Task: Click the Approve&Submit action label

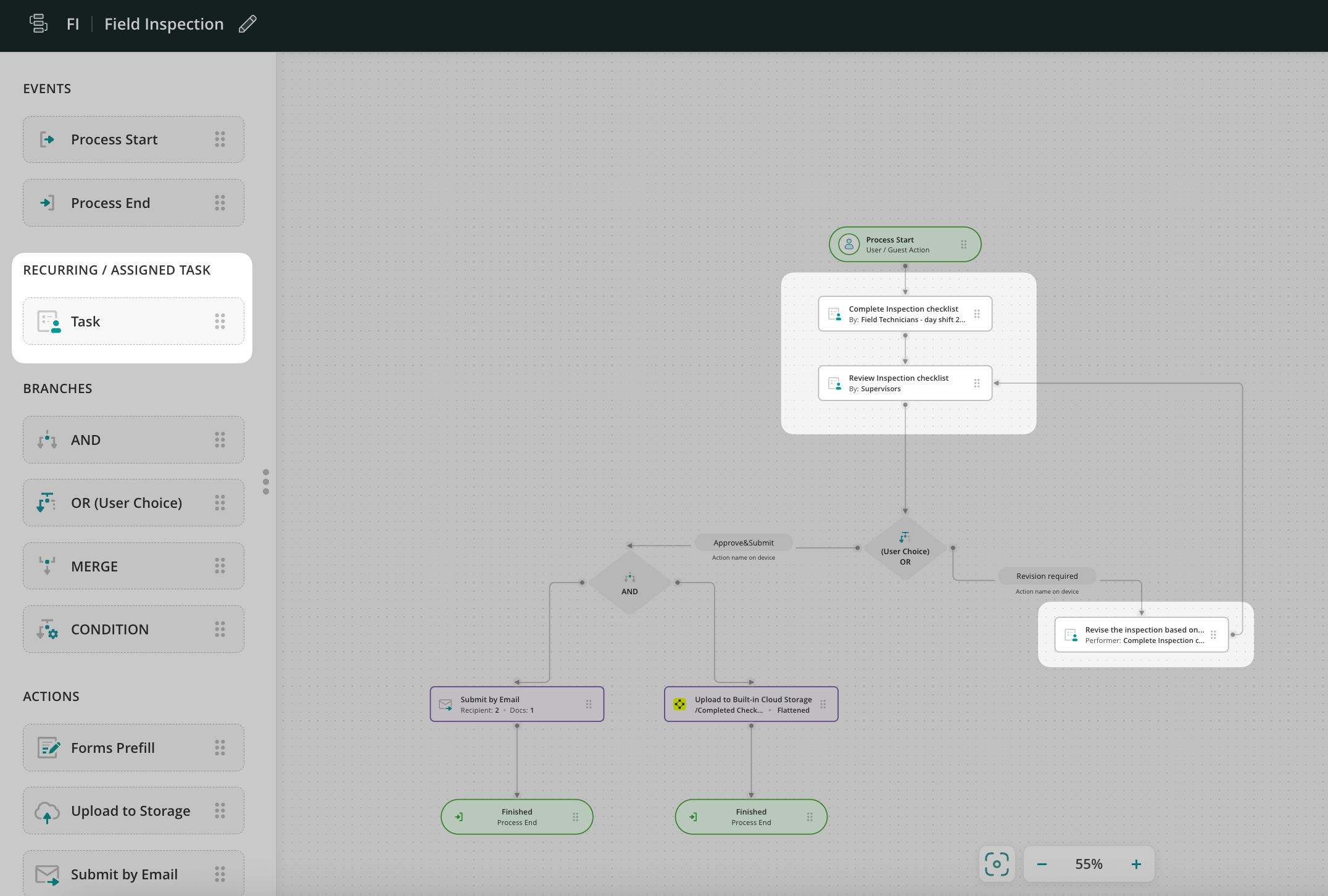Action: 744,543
****
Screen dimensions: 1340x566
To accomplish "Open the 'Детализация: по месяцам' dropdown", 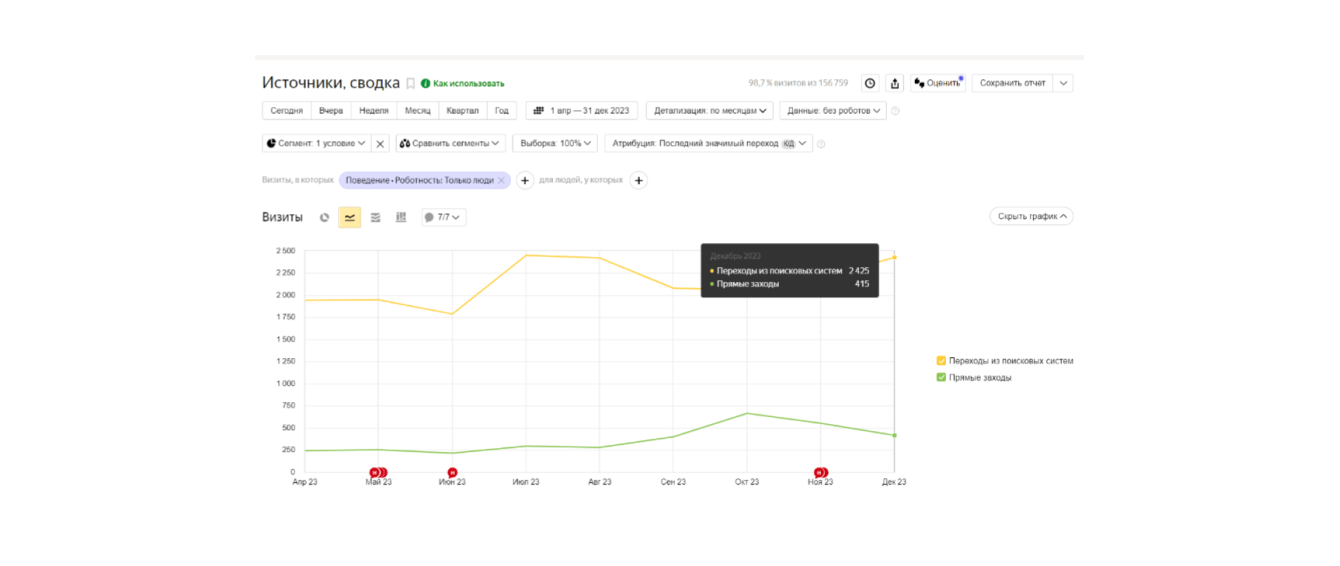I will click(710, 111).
****
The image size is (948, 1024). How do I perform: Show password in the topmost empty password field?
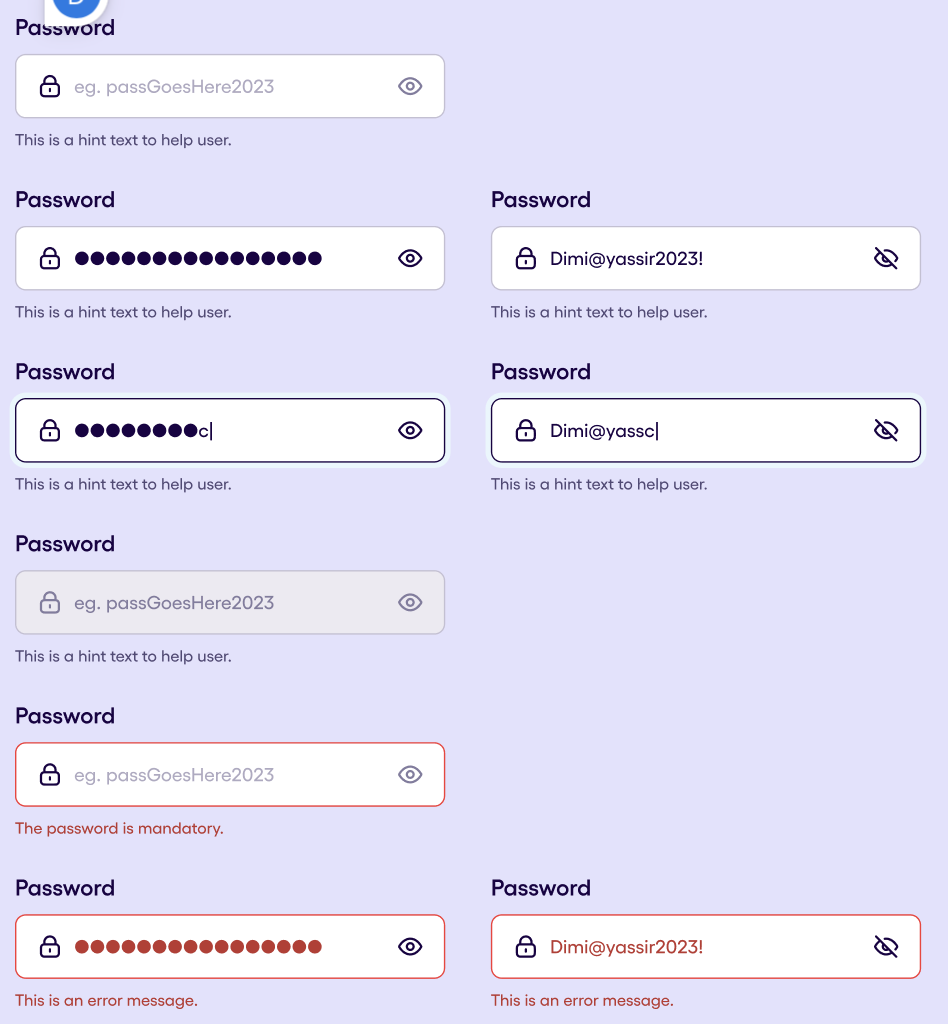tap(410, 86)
****
• Task
Please rescale the records from the line with "The image size" up to and including the line with "tap(410, 86)", giving only those lines again, requests included, with each coordinate in the answers multiplied by 1.6 and rounded to a whole number, halves rounded up. Leave the pictures out.

• Written response
The image size is (948, 1024). How do I perform: Show password in the topmost empty password field?
tap(656, 138)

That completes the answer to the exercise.